There are two main components of Phase 3:
- Life story work/identity building: Life story work supports the child to make significant changes through them developing a far deeper understanding and awareness of how their history has negatively impacted on their present. Often, children in care have not had the opportunity to hear their stories, to share memories with those close to them or to make sense of who they are. Life story work helps them to do this.

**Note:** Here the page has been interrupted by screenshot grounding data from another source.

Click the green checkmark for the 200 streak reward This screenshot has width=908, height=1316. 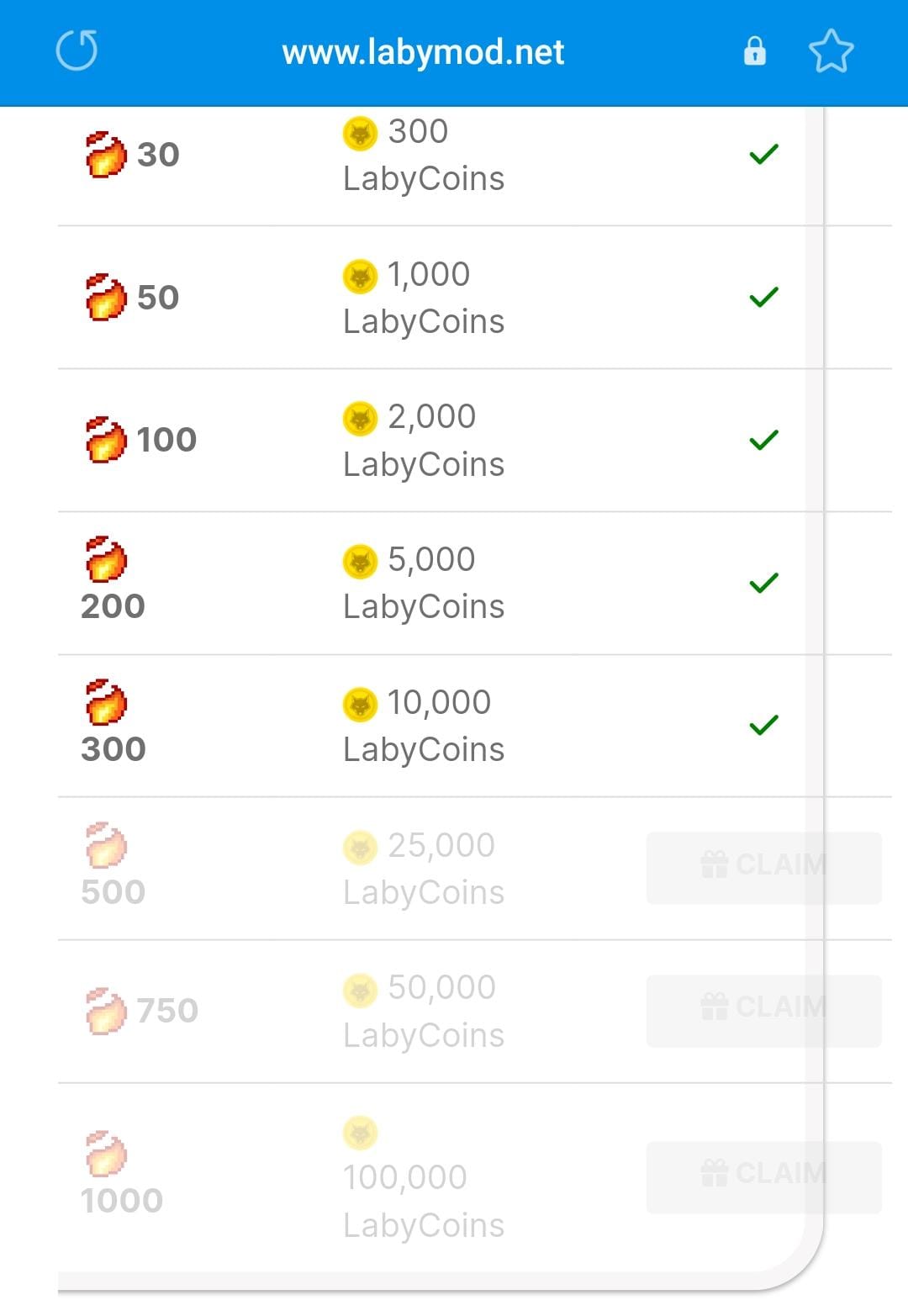[763, 583]
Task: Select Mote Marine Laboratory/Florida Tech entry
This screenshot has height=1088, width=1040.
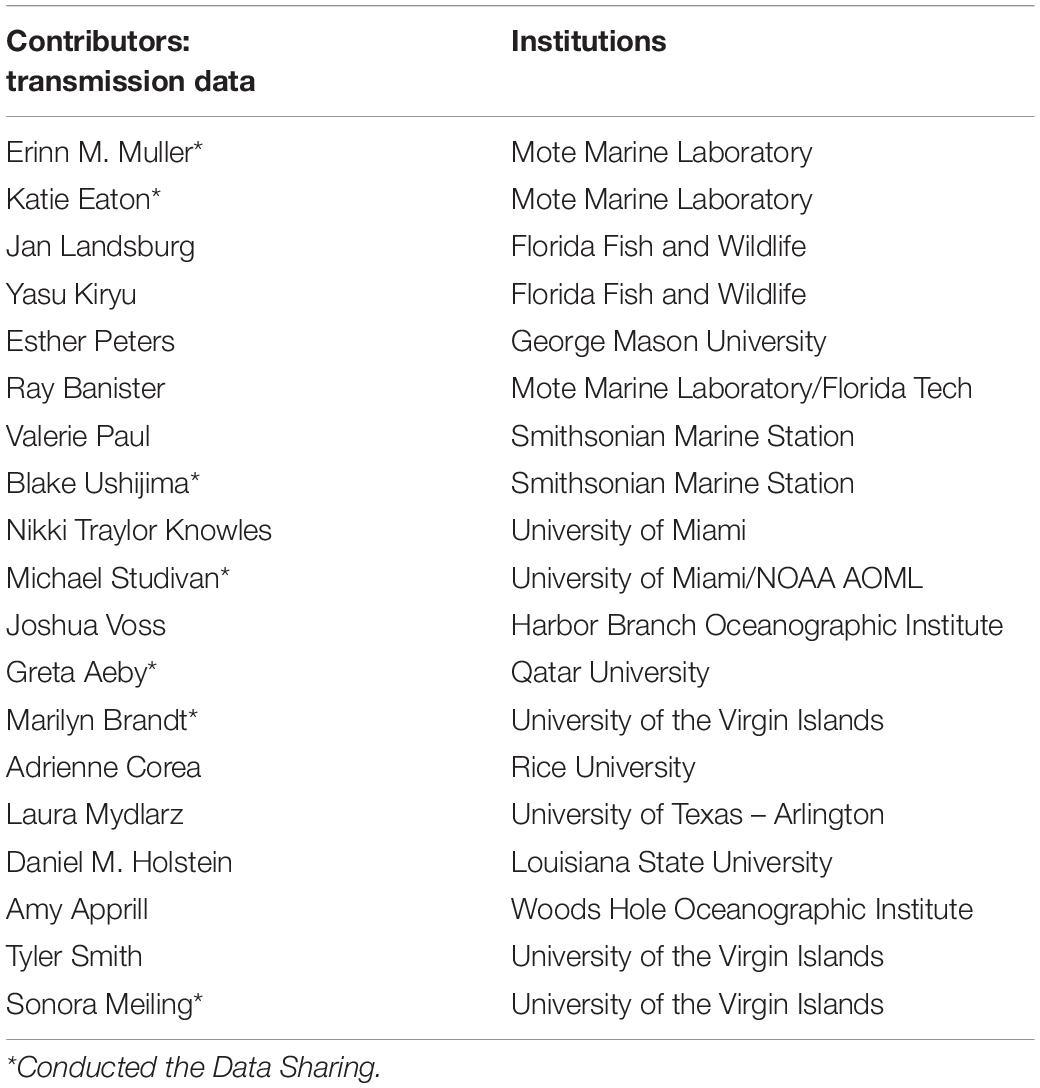Action: point(742,389)
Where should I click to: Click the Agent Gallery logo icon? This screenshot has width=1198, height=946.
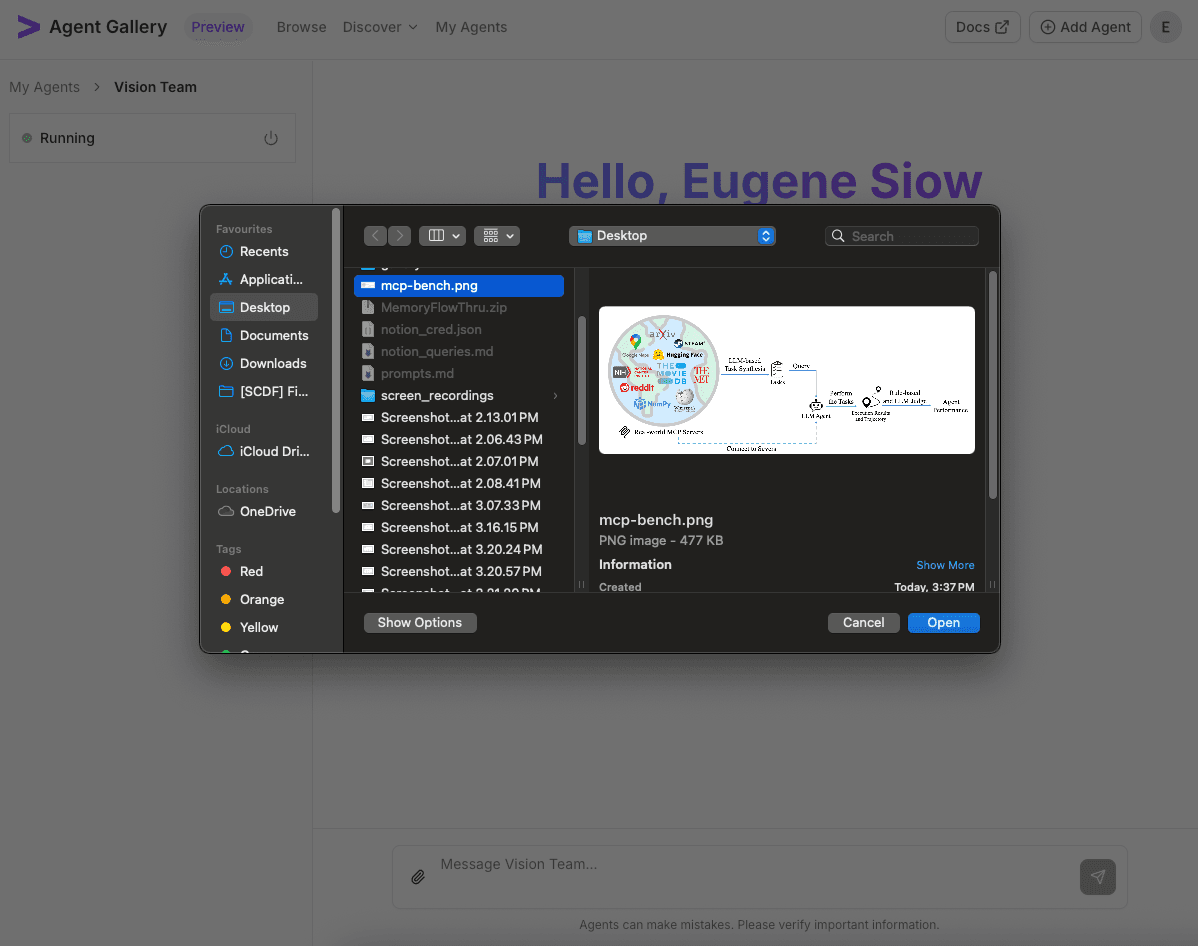click(x=29, y=27)
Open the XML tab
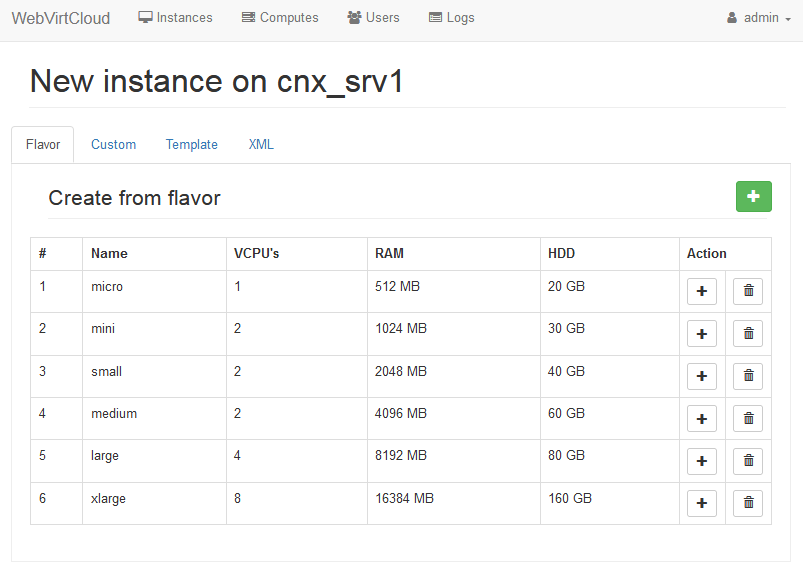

- Facilitate continuity of care: Histories of betrayal and abandonment can make any person (regardless of age) vulnerable to feelings of rejection. As a child’s involvement with us comes to an end it is important for this to happen gradually so they can experience a healthy goodbye. The focus is on providing a sense of continuity for the child and includes transitioning them to less intensive therapy providers and community-based services as needed to support them to sustain what they have already achieved at Melaleuca Place.
Short-term therapy
Short-term therapy is when a child's safety and stability (as described in phase 1 earlier) has already been achieved through work with another service provider, and Melaleuca Place becomes involved afterward to provide the child and carer certain therapeutic supports for a limited time. This typically happens when the outcome of their phase 1 work determines some additional support is needed for the child, but the full intensive wrap-around service we provide in medium to long-term therapy is not.
The short-term therapy we provide at Melaleuca Place may include:
- a one-off brain map assessment and recommendations
- a one-off speech pathology/occupational therapy assessment and recommendations
- time-limited Theraplay®-informed work or Dyadic Developmental Psychotherapy-informed work with the child and carer (for example, one term).